> [Rows]:
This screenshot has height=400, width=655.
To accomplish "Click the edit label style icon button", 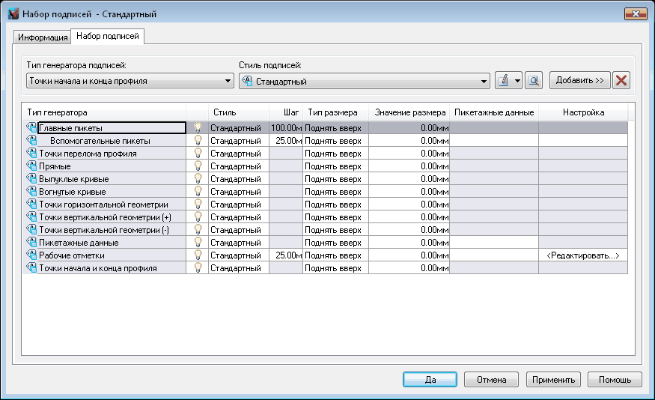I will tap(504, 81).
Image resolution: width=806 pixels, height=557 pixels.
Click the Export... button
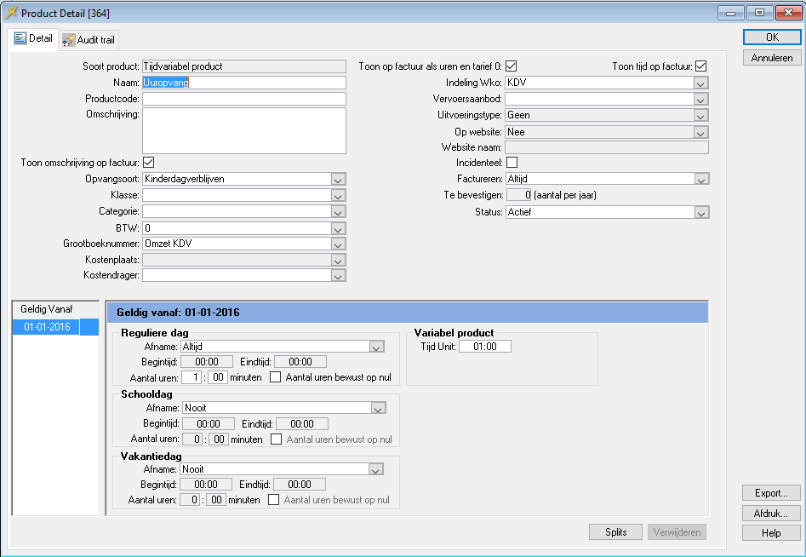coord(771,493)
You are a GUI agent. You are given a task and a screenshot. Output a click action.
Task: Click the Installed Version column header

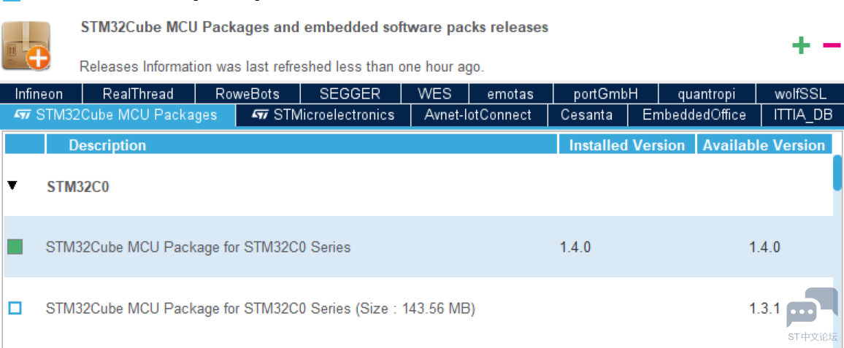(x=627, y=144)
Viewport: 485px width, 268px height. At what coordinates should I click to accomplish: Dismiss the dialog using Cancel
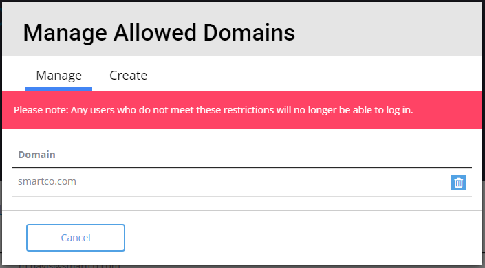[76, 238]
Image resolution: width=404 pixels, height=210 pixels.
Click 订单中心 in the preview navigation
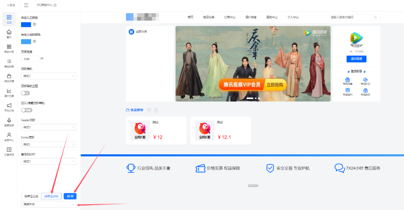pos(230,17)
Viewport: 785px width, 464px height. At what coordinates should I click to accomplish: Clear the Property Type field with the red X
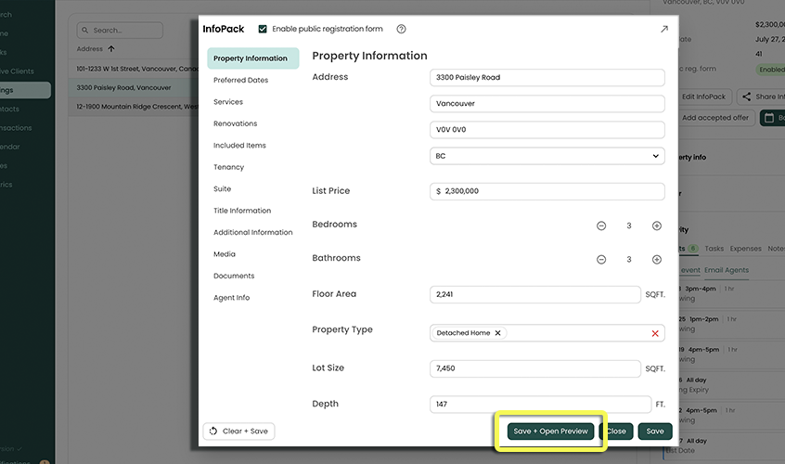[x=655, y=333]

--

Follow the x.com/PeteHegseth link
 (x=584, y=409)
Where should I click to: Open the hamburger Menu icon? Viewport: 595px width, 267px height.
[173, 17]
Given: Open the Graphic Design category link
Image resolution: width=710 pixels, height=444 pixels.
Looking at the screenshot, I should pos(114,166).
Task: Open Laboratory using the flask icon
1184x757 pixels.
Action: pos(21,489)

> [Stated goal]:
Render the lines starting with the one containing "Viewport: 785px width, 464px" and going on through the one containing "[x=655, y=333]" as a JSON list of strings, one string per line, with blank lines omitted. Leave the pictures out.

> [Task answer]:
[
  "Viewport: 785px width, 464px height. At what coordinates should I click to accomplish: Clear the Property Type field with the red X",
  "[x=655, y=333]"
]